2. **Student Performance**
   - Two datasets: Mathematics and Portuguese
   - Mathematics: 397 samples, 33 features
   - Portuguese: 651 samples, 33 features
   - Ordinal targets: G1, G2, G3 (grades in three periods)
   - Features include demographic, social, and educational factors
   - Mixed numerical and categorical features

3. **Feature Importance Test Datasets**
   - FI_simple.csv: 1000 samples
   - FI_test.csv: 1000 samples
   - Designed for testing feature importance methods
   - Contains both numerical and categorical features

4. **Dummy Dataset**
   - 1000 samples
   - Used for testing and demonstration purposes
   - Contains synthetic data with known patterns
   - Labels are representing a health risk level influenced by health, and gender
   - Latent variable: 0.006*age + 0.0005*height + 0.3*gender_w + 0.05*normal(0,1)
   - ranks generated by generating 3 equal-sized buckets based on the latent variable

## Installation

```bash
pip install ordinal-xai
```

## Quick Start

```python
from ordinal_xai.models import CLM, ONN, OBD
from ordinal_xai.interpretation import LIME, LOCO, ICE, ICEProb, PDP, PDPProb, PFI
import pandas as pd
import numpy as np

# Create sample data
X = pd.DataFrame(np.random.randn(100, 5))
y = pd.Series(np.random.randint(0, 3, 100))

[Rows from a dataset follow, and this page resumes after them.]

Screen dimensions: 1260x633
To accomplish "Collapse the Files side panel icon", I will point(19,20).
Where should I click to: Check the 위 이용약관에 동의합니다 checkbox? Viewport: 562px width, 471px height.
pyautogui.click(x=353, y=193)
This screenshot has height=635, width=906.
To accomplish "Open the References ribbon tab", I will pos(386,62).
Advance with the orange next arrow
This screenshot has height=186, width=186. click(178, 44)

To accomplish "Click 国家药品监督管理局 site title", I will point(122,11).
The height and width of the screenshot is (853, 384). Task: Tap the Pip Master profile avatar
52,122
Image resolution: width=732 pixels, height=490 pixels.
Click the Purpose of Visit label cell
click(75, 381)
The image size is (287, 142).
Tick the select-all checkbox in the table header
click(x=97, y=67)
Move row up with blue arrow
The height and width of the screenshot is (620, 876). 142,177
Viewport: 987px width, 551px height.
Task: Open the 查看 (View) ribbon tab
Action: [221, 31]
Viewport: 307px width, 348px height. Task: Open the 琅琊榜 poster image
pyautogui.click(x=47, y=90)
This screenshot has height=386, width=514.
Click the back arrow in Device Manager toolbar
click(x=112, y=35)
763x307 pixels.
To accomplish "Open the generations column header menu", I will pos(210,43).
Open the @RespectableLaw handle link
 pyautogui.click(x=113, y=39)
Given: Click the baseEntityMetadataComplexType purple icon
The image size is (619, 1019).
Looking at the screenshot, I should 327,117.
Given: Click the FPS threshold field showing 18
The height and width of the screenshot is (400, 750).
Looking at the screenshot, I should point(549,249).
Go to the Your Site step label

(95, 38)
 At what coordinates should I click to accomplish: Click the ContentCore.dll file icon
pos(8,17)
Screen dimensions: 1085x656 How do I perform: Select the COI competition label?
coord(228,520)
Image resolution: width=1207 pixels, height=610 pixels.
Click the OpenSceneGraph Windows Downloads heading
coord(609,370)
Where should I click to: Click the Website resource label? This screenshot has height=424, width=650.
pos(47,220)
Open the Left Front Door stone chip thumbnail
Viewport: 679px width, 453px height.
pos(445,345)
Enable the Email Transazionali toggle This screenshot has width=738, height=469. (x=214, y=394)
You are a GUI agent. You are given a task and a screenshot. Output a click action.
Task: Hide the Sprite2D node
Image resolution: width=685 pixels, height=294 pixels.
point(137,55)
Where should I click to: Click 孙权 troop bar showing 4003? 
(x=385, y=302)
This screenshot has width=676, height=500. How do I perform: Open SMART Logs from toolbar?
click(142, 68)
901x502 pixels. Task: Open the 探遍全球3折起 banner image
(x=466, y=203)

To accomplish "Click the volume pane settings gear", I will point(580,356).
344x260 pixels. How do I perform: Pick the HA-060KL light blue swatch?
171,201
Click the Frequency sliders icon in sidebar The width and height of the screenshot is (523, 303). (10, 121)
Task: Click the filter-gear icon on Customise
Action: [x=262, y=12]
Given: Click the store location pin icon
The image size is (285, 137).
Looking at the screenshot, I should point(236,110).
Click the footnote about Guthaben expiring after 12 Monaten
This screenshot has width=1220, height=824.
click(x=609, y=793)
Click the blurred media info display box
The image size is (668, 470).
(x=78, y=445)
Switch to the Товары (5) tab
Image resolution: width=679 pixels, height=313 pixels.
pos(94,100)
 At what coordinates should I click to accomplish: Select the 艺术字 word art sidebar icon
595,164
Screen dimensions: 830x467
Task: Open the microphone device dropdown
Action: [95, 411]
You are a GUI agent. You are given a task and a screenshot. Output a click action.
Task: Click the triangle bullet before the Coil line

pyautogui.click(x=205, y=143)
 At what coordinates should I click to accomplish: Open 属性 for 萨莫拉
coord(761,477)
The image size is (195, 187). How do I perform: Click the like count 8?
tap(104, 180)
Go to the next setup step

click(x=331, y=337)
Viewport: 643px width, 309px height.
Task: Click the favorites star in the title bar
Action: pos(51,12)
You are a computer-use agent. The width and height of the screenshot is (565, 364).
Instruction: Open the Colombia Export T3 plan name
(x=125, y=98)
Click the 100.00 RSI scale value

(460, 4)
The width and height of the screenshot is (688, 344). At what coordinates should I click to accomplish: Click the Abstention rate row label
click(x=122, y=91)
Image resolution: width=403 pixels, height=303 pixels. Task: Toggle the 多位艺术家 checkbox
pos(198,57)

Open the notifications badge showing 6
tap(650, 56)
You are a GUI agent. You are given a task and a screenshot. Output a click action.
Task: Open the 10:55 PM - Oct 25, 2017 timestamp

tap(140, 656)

# Initialize and train model
model = CLM(link='logit')
model.fit(X, y)

# Make predictions
predictions = model.predict(X)
probabilities = model.predict_proba(X)

# Generate explanations
# Feature Effects
pdp = PDP(model, X, y)
pdp_effects = pdp.explain(features=['feature1', 'feature2'], plot=True)

pdp_prob = PDPProb(model, X, y)
pdp_prob_effects = pdp_prob.explain(features=['feature1', 'feature2'], plot=True)

ice = ICE(model, X, y)
ice_effects = ice.explain(features=['feature1', 'feature2'], plot=True)

ice_prob = ICEProb(model, X, y)
ice_prob_effects = ice_prob.explain(features=['feature1', 'feature2'], plot=True)

# Feature Importance
pfi = PFI(model, X, y)
pfi_importance = pfi.explain(plot=True)

loco = LOCO(model, X, y)
loco_importance = loco.explain(plot=True)

# Local Explanations
lime = LIME(model, X, y)
lime_explanation = lime.explain(observation_idx=0, plot=True)
```

## Documentation

For detailed documentation, including API reference and examples, visit our [documentation page](https://ordinal-xai.readthedocs.io/).

## Contributing

Contributions are welcome! Please feel free to submit a Pull Request.

## License

This project is licensed under the MIT License - see the LICENSE file for details.